■ Your task
Reproduce exactly the stretch of lines running from the line with "Select the AU marker on Australia" to the end of the entries below.

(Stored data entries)
──────
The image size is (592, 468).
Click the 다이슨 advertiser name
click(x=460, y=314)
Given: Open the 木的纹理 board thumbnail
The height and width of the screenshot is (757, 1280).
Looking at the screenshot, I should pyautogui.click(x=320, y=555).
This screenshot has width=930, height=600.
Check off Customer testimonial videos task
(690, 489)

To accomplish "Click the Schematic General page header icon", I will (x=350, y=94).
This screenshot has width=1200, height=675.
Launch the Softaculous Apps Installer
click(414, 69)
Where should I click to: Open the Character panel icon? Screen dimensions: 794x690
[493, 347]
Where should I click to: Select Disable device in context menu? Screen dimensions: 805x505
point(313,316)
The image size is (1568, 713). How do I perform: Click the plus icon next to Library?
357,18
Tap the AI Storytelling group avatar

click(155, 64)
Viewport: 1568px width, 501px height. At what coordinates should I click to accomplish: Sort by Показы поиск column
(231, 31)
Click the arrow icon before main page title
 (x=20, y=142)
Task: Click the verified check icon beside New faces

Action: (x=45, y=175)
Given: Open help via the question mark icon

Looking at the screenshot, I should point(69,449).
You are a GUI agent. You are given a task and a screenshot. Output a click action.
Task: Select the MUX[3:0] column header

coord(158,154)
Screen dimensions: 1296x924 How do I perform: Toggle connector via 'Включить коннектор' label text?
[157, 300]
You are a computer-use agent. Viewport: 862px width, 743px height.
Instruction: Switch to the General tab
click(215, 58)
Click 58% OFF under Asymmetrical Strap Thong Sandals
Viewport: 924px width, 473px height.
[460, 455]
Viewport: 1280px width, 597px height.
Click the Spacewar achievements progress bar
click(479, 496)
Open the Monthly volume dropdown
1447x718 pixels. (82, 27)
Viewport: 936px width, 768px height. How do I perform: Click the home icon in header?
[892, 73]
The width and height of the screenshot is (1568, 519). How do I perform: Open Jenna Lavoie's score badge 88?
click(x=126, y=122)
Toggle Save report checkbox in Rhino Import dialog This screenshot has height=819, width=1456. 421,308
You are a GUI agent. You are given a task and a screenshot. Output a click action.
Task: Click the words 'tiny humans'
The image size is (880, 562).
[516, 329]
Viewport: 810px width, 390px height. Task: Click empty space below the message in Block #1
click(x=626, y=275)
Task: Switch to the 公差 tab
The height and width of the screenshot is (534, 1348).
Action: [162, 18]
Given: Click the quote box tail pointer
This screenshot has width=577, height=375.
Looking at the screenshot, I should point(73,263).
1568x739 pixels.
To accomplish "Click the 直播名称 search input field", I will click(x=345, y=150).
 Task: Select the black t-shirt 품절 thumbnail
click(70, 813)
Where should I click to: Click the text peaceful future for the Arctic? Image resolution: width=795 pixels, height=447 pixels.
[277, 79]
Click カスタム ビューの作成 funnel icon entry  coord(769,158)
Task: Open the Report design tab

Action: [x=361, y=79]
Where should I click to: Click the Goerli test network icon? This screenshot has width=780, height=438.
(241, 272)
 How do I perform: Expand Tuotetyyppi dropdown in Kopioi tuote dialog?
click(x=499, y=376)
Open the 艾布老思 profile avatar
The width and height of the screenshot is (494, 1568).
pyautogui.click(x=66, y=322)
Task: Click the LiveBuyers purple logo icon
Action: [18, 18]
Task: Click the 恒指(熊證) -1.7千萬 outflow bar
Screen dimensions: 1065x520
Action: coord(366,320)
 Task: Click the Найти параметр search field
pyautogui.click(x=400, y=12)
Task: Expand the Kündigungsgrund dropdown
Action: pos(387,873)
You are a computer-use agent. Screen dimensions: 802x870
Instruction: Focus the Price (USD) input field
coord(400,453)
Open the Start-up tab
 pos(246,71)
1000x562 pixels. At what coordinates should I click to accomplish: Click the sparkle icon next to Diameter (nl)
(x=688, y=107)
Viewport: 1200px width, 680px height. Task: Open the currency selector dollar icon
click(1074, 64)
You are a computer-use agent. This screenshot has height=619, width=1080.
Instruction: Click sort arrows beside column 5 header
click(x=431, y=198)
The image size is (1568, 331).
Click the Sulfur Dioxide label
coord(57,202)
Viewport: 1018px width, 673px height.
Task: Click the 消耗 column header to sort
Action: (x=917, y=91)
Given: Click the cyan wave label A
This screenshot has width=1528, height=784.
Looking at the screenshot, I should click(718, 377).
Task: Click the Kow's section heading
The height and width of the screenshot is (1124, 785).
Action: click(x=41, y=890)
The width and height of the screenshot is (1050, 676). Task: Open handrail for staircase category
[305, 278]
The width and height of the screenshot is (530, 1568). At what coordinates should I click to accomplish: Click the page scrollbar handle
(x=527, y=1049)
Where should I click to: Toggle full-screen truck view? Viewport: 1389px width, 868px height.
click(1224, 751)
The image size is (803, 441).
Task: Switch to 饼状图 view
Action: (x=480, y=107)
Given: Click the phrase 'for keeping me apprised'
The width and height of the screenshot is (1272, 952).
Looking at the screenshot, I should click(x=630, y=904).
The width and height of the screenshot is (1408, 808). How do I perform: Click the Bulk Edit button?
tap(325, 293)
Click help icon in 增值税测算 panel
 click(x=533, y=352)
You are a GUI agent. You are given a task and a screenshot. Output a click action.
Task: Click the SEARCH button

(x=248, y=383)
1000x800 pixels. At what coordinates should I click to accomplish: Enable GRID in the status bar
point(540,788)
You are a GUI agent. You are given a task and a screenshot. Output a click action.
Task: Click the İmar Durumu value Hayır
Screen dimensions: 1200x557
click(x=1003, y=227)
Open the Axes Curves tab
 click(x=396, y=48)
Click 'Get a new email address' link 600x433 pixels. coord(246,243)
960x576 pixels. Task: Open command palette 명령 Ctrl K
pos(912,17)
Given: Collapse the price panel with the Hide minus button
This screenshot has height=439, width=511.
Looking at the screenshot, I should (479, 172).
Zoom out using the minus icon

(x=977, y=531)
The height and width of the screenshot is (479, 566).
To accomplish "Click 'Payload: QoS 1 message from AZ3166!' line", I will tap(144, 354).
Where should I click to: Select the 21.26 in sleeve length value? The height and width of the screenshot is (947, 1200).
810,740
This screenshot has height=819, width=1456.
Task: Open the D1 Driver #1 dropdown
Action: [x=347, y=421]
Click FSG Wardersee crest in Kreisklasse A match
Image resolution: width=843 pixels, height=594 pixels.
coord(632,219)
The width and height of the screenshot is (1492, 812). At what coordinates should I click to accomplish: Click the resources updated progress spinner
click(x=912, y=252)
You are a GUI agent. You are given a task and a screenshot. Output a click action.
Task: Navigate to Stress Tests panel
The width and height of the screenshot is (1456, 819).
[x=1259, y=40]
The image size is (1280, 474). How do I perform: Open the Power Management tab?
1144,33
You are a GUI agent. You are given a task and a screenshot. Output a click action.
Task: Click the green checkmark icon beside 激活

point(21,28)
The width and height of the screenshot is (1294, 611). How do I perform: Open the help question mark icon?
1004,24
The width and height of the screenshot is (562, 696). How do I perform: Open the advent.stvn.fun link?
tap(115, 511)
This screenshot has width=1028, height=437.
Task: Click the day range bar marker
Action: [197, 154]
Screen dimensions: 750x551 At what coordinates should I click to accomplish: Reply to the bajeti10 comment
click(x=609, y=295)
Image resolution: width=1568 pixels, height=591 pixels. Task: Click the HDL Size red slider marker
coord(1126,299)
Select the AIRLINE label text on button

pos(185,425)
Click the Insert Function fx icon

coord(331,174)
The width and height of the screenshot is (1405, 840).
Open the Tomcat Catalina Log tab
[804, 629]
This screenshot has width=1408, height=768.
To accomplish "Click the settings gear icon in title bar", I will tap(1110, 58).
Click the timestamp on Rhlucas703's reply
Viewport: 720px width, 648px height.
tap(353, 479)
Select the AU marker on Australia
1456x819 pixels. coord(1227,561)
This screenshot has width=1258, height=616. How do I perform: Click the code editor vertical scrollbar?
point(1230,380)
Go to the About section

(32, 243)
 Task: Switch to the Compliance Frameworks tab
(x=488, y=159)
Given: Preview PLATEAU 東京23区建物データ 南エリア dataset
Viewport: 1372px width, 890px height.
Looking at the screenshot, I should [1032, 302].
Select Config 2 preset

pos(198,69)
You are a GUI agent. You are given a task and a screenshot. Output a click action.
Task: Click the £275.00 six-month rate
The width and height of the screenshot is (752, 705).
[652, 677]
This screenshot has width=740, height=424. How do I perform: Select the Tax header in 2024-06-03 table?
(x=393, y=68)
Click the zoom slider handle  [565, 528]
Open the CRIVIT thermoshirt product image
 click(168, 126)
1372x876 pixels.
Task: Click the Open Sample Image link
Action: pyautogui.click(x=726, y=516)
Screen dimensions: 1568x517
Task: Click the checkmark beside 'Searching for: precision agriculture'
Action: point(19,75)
──────
■ Answer to the exercise
Select the AU marker on Australia
1456x819 pixels. coord(1227,561)
This screenshot has width=1258, height=616. How do I perform: Click the code editor vertical scrollbar?
point(1230,380)
Go to the About section

(32, 243)
 Task: Switch to the Compliance Frameworks tab
(x=488, y=159)
Given: Preview PLATEAU 東京23区建物データ 南エリア dataset
Viewport: 1372px width, 890px height.
Looking at the screenshot, I should [1032, 302].
Select Config 2 preset

pos(198,69)
You are a GUI agent. You are given a task and a screenshot. Output a click action.
Task: Click the £275.00 six-month rate
The width and height of the screenshot is (752, 705).
[652, 677]
This screenshot has width=740, height=424. How do I perform: Select the Tax header in 2024-06-03 table?
(x=393, y=68)
Click the zoom slider handle  [565, 528]
Open the CRIVIT thermoshirt product image
 click(168, 126)
1372x876 pixels.
Task: Click the Open Sample Image link
Action: pyautogui.click(x=726, y=516)
Screen dimensions: 1568x517
Task: Click the checkmark beside 'Searching for: precision agriculture'
Action: point(19,75)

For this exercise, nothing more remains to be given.